Erdoğan and Rahimi also announced readiness to increase the bilateral trade volume from the current $16 billion to $35 billion by the end of 2015.
Turkish Foreign Minister Ahmet Davutoğlu, Economy Minister Zafer Çağlayan, Energy Minister Taner Yıldız, National Intelligence Organization, or MİT, head Hakan Fidan and Deputy Chief of the General Staff Gen. Hulusi Akar accompanied Erdoğan in the visit to Tehran.
Messages On Syria
While Turkey has repeatedly voiced its support for Iran's right to establish a peaceful nuclear program, it is at odds with Tehran over Syria where the government crackdown continues against opposition forces and anti-government demonstrators.

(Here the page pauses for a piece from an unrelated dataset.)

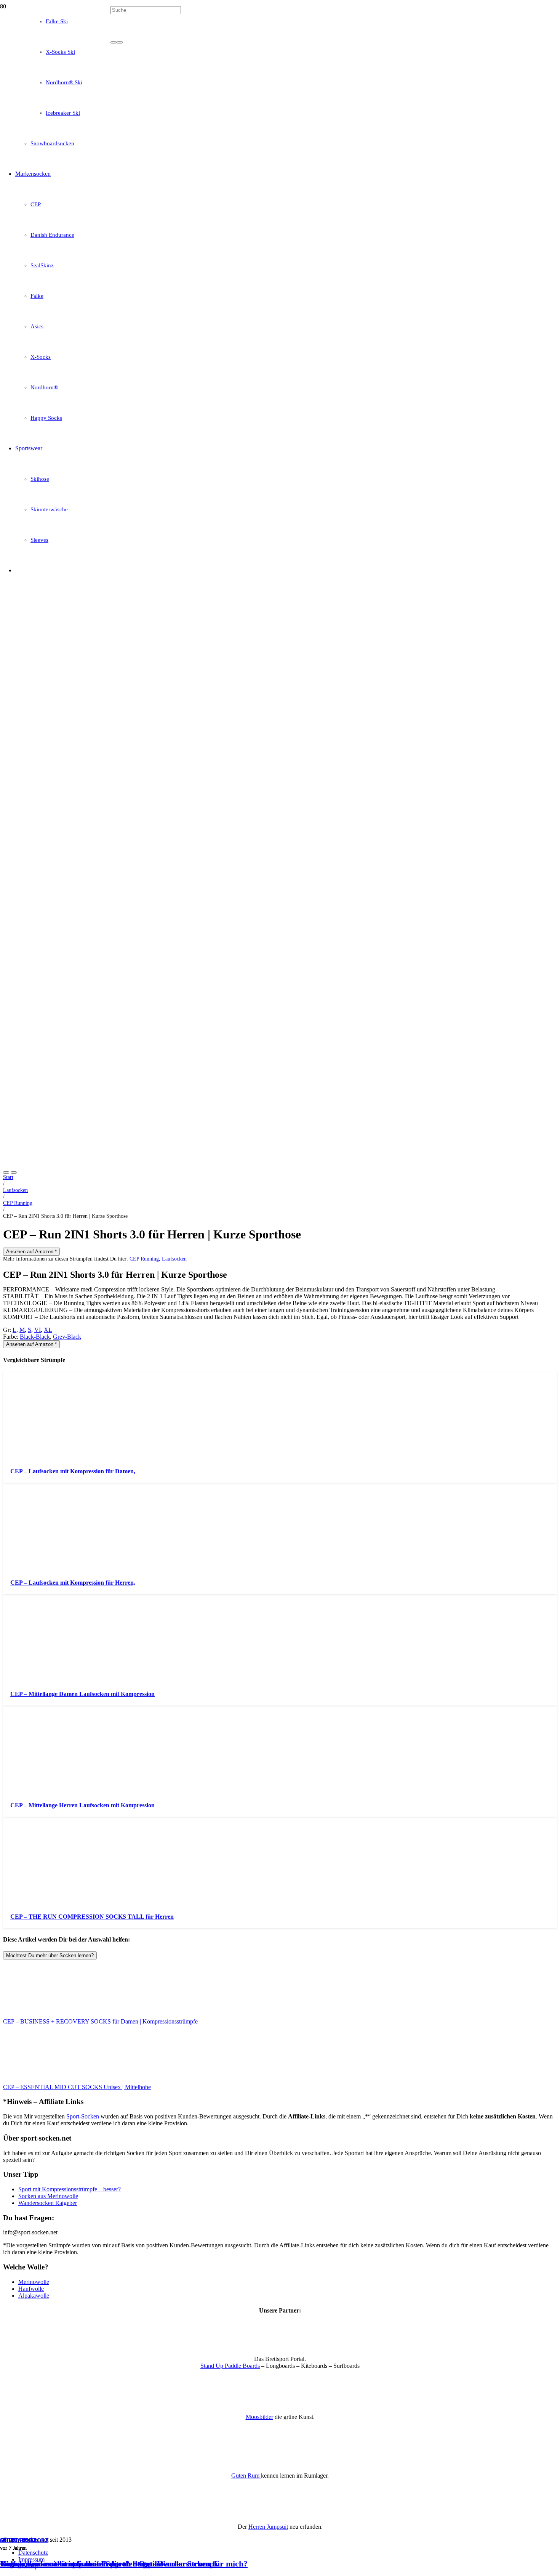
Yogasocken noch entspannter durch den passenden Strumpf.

Turkey's EU Minister Egemen Bağış has underlined the importance of Erdoğan's messages in Tehran over the ongoing violence in Syria.
"In order to halt bloodshed in Syria, the prime minister's messages to Tehran have a significant importance. We don't want innocent people to lose their lives either in Syria or in any other country," Bağış said.
Erdoğan has urged Syrian President Bashar al-Assad to step down, putting an end to more than a year of fighting between Assad's forces and opponents of his rule. Turkey has also allowed opposition groups to meet regularly in İstanbul.
In contrast, Shiite Muslim Iran has steadfastly continued to support what is its closest Arab ally whose leader is from the minority Alawite sect, an offshoot of Shiite Islam.